*Stated problem*:
Continue the assignment page on training a CIFAR-10 ConvNet, starting after its final sentence.

*Document extract*:
COS 429 - Computer Vision |
Fall 2016 |
Course home | Outline and Lecture Notes | Assignments |
Now we are ready to train a simple ConvNet to classify images. This data set, known as CIFAR-10, contains 32x32 RGB images, each belonging to one of 10 categories. MatConvNet conveniently includes an example that trains a basic network (and a more complex one, too).
The code is located in
matconvnet/examples/cifar/
Replace the files found there with these.
This version changes a few features:
imdb.showExample(imdb, ex_index, cls_result);where cls_result is a 10x1 vector of softmax outputs.
Task 0:
Train the network for 10 epochs using:
[net, info, opts, imdb] = cnn_cifar('train', struct('numEpochs', 10), 'runName', 'baseVersion');
This will start by downloading and saving the data set.
In the train & test loss graph, the test loss does better in the first 1-2 samples, then the training begins to have a smaller loss. Can you figure out why this is?
Task 1:
Evaluate the network on a batch of 100 test examples (hints:
find(imdb.images.set==3) and
[ims, labels]=imdb.getBatch(imdb, batch))
and compute the normalized softmax scores for each class (recall Part
4.2 of the tutorial). Now look at several examples including the best,
worst, and some average classified ones and display them using the
showExample() function).

*Records provided*:
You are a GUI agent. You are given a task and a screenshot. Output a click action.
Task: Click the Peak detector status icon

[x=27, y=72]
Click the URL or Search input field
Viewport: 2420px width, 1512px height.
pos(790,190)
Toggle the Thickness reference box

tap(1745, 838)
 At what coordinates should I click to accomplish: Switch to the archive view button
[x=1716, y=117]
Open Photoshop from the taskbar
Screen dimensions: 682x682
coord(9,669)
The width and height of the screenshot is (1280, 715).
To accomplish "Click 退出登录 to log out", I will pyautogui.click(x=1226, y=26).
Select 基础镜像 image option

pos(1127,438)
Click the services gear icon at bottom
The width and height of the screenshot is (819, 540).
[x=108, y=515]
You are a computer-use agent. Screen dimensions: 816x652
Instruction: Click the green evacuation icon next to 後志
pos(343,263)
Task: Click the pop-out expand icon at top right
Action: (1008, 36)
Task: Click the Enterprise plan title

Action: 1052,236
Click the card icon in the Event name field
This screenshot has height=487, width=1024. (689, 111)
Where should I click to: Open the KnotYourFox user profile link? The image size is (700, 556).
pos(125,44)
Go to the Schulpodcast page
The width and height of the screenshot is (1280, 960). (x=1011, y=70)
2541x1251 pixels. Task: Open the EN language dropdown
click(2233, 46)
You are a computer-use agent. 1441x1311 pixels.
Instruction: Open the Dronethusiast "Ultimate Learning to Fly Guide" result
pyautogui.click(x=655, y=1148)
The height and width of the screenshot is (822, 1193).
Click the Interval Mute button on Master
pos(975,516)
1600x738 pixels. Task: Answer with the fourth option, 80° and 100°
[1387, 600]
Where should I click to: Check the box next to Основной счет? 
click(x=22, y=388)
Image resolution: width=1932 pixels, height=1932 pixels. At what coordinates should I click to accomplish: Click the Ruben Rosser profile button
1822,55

*Exercise result*:
Task 2:
Now train the network for more iterations until it looks like it has
converged. (calling cnn_cifar() again will continue training from
where you left off). You probably want to give the resulting net a
different variable name so you can still access the previous one.
Look at the same examples as before. Has the classification improved? How did it change for the good and bad examples?
Task 3:
Now you will start to modify the network and its training options. These are defined in cnn_cifar_init.m.
First, play with the learning rate and see if you can make it learn faster. What is the range of reasonable learning rates for this network?
Task 4:
Play with the network and see if you can make it better. Try changing the
number of channels. Also try adding some additional conv+relu
layers (without pooling and with pading so the layer size does not change).
Can you find one that achieves a better classification accuracy on the test
set?